### Extrait du texte
Voilà plus d’un an désormais que les essais Endurotribe ont fait peau neuve. Certains d’entre nous les plébiscitent pour leur niveau de détail et de précision. D’autres ont parfois tendance à s’y perdre… Et c’est bien normal.
Souvent, un mot précis peut remplacer une phrase complexe. Encore faut-il que le sens soit partagé par tous. C’est la raison d’être de la rubrique « Didactique » Endurotribe : une sorte de Techno pour les nuls qui apporte des repères communs.
Piqûre de rappel pour certains, découverte du jour pour d’autres… Une bonne base pour tous, dont le but est bien de tirer tout le monde vers le haut. Normal donc que certaines de nos publications puisse renvoyer à cette rubrique 😉
Vaste sujet
On commence par un sacré domaine… La suspension ! En la matière, les raccourcis vont bon train. Certains l’assimile parfois à l’amortisseur, au ressort, aux roulements ou aux biellettes, sans avoir une idée précise de tout ce que ce dispositif renferme réellement. La définition est pourtant simple :
« Ensemble des organes qui assure la liaison entre un véhicule et ses roues, servant à amortir les chocs dus aux inégalités de surface de roulement. »

### Données extraites
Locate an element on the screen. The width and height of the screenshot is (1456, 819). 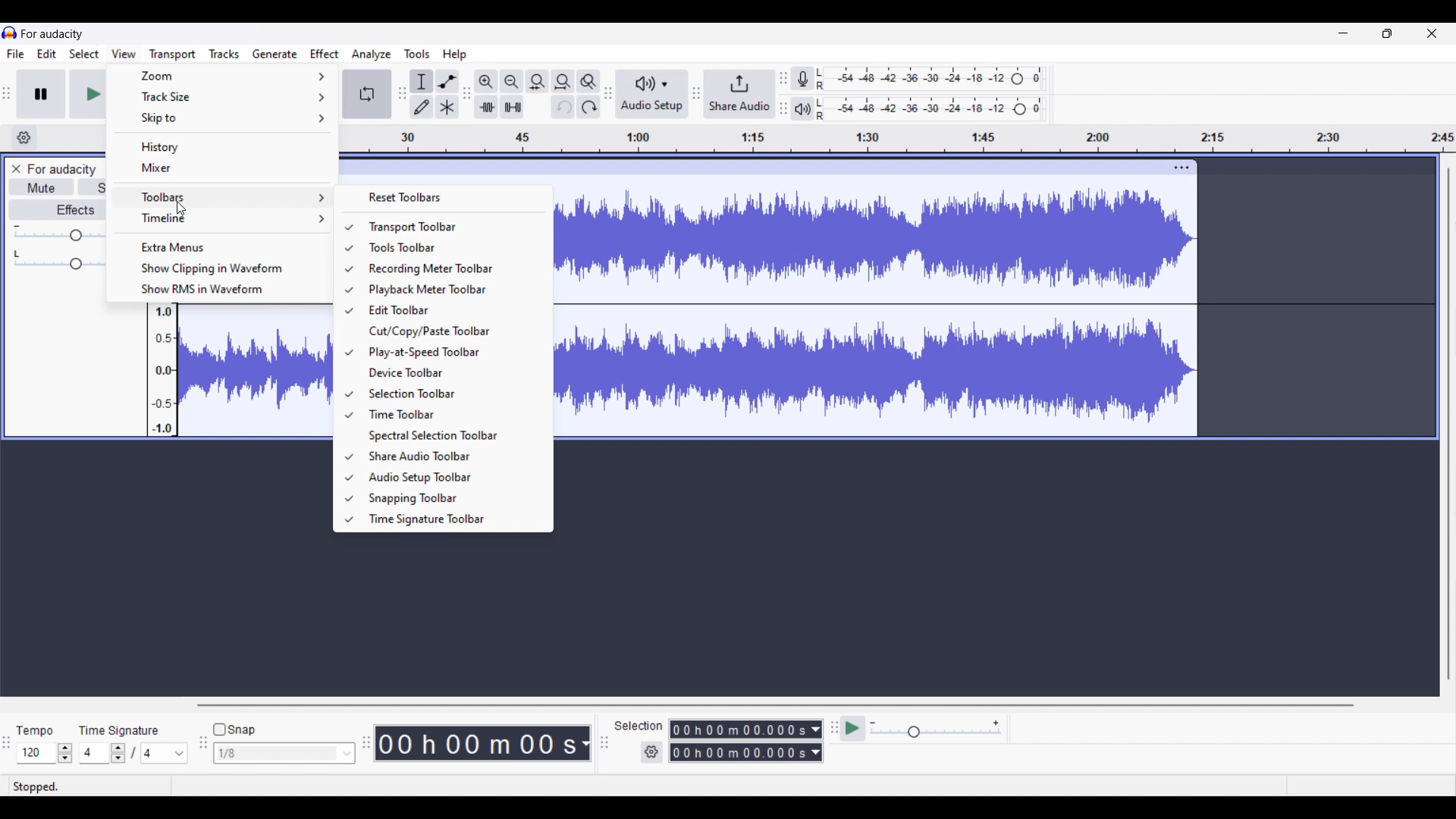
--
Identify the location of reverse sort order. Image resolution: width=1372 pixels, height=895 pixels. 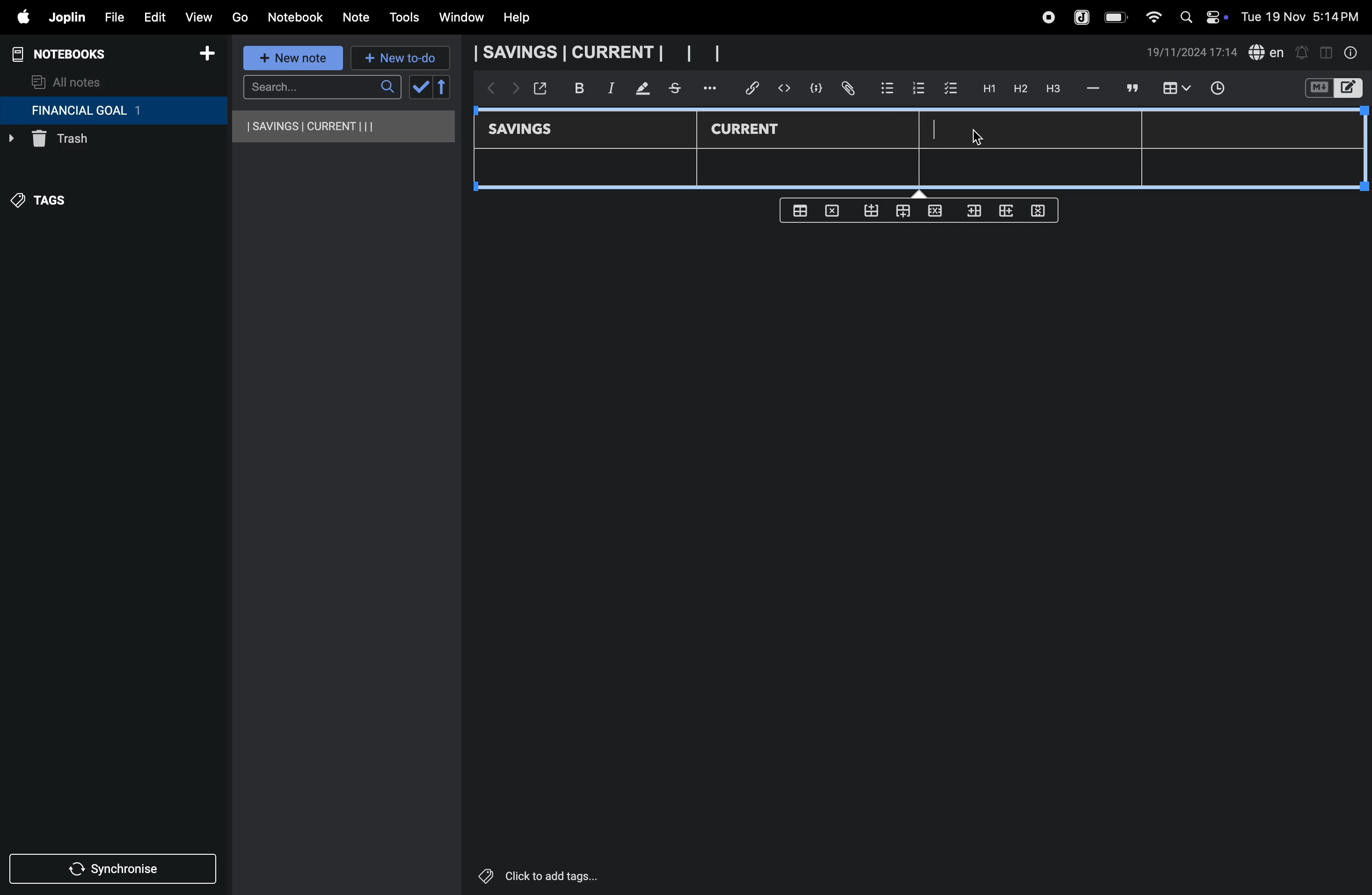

### Énoncé de l'exercice
Indiquez, s'il vous plaît, depuis combien de temps les essais Endurotribe ont fait peau neuve selon le texte sur la rubrique « Didactique ».

### Réponse à l'exercice
Depuis plus d'un an.